One of the ideas of the A.T.P. Workshop architects and town planners,
and also of those connected with the Warsaw Housing Co-operative, was
a close collaboration with workers employed by Co-operative Building
Contractors. Training courses, meetings and discussions were organized
for them in order to form a united collective body of designers and ex-
ecutors. In this way was realized the principal idea of the Bauhaus , ex-
pressed by Gropius in the following words :
"We wish to form a new association of craftsmen, for the class pride that
raises a high wall between craftsmen and artists is no more to be found. We wish
to raise in common the edifice of the future, where architecture, sculpture and
painting will be harmoniously united.
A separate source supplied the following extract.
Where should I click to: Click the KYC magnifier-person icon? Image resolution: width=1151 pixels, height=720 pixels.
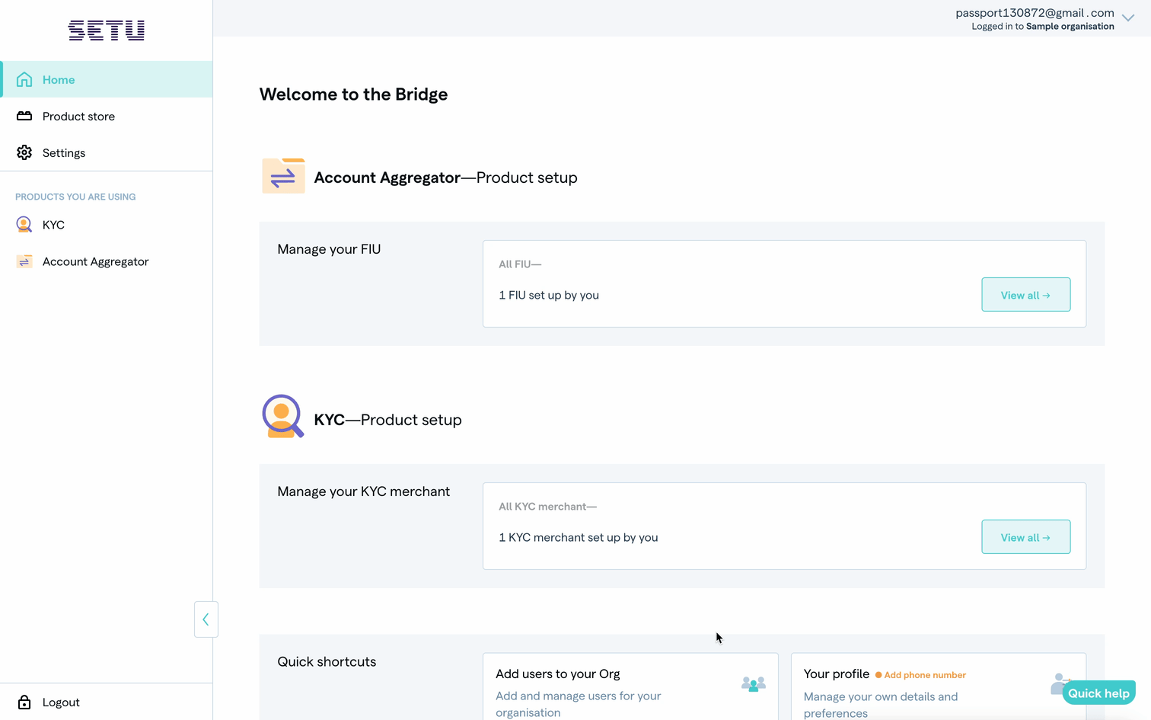pos(24,225)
That edifice, erected thanks to millions of
workers under the sky of the future, will be a symbol of our confidence in the
future." (Wisłocka, 1968).
The Architecture and Town Planning Workshop also put into practice
the principle of interdisciplinary work, expressed by Ernst May, the
Chief Architect of Frankfurt am Main in the 1920s :
"Building art and hygiene must combine with psychology and sociology in
order to create houses technically perfect and humanly laid out. Those responsible
for housing policy must watch attentively the barometer of national health and
draw proper conclusions from the symptoms registered." (Syrkus, 1976, p. 89).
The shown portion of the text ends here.